In his first interview since being elected chair of the European Parliament’s delegation to the EU-UK parliamentary partnership assembly earlier this month, Sandro Gozi, an Italian former European affairs minister, said there was potential for a reset with the Starmer government, which had shown “a change in attitude”.
“There is a possibility to enter into a new phase in our bilateral relationship,” said Gozi, a member of France’s Democratic Movement party, which is allied with President Emmanuel Macron’s MEPs.
The Italian politician said he was neither happy nor disappointed with the British government’s approach so far, and was in listening mode. “I think that it is the UK government who has to spell out what they mean with resetting,” he said.
He hoped, he said, to see more co-operation on foreign policy and security, the green transition and artificial intelligence, but added: “It is the British side that must identify what are the possible items to tell us what we can do together.”
He was speaking before a working lunch between David Lammy and his EU counterparts in Luxembourg on Monday. Mr Lammy will not be the first UK foreign secretary to attend a meeting of the EU’s foreign affairs council since Brexit – Liz Truss was a guest at an emergency meeting in March 2022 soon after Russia’s invasion of Ukraine – but it will be the first time the Labour minister has met all 27 EU ministers together.
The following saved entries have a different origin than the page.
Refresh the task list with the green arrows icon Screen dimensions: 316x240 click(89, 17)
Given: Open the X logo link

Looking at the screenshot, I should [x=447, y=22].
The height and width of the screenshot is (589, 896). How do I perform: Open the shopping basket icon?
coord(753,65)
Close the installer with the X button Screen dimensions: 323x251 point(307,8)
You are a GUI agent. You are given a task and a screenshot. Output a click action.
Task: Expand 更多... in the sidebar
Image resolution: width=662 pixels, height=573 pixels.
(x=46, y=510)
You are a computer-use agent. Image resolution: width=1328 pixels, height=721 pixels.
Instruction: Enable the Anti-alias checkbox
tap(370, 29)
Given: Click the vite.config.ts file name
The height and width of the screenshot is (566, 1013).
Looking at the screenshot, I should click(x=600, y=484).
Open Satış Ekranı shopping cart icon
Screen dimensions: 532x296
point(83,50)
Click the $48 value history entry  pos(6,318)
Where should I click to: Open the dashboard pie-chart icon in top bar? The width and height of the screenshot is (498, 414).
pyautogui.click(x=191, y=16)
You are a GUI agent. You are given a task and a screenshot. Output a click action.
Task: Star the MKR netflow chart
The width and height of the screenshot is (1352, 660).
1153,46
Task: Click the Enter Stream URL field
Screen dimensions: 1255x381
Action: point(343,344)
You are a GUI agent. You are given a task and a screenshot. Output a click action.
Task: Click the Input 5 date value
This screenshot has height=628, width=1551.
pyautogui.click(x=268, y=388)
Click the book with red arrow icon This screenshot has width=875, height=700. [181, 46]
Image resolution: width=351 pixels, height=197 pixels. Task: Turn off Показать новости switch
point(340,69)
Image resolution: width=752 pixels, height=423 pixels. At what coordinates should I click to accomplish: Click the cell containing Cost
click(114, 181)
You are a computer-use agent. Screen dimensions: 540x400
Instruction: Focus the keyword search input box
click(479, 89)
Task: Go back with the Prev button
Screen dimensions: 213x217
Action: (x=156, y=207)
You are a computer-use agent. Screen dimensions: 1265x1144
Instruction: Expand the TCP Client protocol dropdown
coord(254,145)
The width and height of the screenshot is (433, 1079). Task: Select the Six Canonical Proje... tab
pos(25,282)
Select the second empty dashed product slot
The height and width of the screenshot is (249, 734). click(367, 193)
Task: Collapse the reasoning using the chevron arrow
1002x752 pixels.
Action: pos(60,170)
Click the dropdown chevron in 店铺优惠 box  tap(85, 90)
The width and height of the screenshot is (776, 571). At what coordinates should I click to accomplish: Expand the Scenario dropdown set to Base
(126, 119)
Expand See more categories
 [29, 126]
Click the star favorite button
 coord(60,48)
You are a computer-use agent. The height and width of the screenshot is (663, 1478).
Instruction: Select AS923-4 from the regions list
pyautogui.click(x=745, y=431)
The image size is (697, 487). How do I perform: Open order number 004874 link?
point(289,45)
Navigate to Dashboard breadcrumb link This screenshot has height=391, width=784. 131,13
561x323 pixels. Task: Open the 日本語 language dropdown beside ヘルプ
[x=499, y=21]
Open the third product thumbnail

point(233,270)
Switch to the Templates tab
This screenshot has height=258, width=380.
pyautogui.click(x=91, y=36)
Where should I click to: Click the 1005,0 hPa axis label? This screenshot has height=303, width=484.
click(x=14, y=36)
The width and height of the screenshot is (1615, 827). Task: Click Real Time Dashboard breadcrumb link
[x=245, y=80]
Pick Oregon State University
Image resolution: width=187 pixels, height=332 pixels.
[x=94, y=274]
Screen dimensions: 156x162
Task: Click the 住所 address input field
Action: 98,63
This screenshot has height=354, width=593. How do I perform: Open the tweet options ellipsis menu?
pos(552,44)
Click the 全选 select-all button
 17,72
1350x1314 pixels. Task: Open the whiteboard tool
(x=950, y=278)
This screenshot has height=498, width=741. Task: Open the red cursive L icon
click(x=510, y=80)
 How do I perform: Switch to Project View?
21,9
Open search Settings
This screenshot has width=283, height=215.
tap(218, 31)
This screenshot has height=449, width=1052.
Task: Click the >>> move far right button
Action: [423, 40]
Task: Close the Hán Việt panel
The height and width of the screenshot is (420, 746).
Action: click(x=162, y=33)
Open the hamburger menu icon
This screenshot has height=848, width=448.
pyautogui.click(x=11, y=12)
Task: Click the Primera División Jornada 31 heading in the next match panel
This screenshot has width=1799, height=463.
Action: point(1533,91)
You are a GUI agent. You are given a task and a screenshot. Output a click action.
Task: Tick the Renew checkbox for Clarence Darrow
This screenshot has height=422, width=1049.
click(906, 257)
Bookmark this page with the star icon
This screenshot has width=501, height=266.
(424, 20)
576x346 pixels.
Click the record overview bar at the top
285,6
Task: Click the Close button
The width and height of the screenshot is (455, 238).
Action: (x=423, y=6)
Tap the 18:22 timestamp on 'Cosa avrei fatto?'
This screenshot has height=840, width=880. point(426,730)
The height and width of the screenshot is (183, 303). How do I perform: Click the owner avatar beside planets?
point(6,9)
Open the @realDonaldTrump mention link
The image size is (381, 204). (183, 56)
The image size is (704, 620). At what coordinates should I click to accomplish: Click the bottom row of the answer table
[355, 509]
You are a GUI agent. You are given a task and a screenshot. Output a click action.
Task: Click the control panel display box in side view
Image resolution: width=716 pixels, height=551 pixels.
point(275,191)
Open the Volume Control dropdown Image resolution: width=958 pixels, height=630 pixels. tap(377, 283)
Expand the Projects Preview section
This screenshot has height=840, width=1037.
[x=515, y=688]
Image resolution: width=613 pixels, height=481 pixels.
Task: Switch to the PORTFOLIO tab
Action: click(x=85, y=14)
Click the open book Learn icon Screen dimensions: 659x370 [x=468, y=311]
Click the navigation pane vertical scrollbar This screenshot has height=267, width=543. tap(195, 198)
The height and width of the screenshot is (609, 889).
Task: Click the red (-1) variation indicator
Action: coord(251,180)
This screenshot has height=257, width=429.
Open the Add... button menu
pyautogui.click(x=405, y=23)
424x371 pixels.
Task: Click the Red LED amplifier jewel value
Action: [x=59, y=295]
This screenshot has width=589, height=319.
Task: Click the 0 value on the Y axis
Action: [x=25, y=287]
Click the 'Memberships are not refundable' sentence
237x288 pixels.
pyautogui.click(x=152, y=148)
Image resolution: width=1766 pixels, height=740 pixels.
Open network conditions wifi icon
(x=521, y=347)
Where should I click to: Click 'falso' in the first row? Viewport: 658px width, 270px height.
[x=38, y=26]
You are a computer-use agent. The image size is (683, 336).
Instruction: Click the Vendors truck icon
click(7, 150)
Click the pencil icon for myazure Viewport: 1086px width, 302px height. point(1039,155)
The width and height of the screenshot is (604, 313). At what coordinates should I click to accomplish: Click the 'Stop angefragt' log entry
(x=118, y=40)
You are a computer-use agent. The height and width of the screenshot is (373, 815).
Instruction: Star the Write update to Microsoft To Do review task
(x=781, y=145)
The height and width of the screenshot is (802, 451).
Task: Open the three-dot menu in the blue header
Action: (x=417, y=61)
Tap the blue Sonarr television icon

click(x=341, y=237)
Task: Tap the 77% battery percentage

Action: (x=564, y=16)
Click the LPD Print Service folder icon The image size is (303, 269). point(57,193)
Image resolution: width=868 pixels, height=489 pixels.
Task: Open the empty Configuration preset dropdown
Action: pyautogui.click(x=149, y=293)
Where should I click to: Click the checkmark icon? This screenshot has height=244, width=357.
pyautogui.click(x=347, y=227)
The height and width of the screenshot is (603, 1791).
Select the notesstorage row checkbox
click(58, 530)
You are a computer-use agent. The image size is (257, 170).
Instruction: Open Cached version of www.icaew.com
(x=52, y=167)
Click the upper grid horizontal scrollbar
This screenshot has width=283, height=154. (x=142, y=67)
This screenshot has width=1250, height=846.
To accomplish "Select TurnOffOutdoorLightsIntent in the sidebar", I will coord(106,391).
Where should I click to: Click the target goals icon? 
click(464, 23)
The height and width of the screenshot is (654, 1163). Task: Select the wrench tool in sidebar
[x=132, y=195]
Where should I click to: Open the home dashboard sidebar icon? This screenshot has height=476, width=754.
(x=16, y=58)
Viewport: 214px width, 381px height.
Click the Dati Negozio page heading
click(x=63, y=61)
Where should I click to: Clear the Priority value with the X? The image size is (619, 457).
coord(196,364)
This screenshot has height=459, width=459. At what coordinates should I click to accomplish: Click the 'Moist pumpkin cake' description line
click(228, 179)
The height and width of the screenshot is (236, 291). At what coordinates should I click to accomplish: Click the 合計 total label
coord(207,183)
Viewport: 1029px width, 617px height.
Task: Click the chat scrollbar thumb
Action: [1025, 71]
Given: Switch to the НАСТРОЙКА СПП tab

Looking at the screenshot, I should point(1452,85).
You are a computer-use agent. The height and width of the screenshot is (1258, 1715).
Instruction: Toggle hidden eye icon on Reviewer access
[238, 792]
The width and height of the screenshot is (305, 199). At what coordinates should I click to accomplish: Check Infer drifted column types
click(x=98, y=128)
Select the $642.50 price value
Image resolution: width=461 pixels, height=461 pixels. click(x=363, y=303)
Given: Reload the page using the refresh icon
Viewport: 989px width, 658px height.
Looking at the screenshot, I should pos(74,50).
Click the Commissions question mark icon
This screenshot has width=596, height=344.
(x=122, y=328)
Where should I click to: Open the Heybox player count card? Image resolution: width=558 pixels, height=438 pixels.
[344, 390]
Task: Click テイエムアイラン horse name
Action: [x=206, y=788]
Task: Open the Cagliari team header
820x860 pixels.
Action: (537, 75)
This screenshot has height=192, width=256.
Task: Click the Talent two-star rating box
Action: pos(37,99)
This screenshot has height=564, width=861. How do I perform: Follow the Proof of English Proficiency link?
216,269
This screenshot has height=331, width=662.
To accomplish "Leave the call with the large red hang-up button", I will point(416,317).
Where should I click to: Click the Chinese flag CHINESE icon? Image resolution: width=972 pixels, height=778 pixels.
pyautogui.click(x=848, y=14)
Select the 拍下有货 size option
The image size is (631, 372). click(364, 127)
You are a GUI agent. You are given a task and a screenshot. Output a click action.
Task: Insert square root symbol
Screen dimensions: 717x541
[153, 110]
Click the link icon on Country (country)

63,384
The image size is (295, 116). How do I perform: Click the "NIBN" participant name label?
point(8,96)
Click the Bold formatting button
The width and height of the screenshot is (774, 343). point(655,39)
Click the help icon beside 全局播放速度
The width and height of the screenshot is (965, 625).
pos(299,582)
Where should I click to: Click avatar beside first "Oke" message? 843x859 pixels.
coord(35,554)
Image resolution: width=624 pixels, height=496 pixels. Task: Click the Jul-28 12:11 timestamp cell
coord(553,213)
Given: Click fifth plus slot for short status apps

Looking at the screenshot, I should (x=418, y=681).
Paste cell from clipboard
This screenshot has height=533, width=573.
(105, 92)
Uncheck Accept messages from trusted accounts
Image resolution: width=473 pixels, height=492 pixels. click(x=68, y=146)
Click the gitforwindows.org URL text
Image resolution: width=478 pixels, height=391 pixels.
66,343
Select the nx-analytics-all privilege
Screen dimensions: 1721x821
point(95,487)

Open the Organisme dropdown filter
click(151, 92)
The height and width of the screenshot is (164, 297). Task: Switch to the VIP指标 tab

The foreign secretary will also hold a bilateral meeting with the bloc’s chief diplomat, Josep Borrell, who chairs EU foreign ministers’ meetings.
A high-ranking EU official said: “Finally, I hope, we are normalising Brexit and now we can start a new chapter in the relationship with the United Kingdom.” The meeting would be “an important point of departure to strengthen foreign policy co-operation with the United Kingdom”, the official said. “There is an interest in security agreements. There are many things that we can do together.”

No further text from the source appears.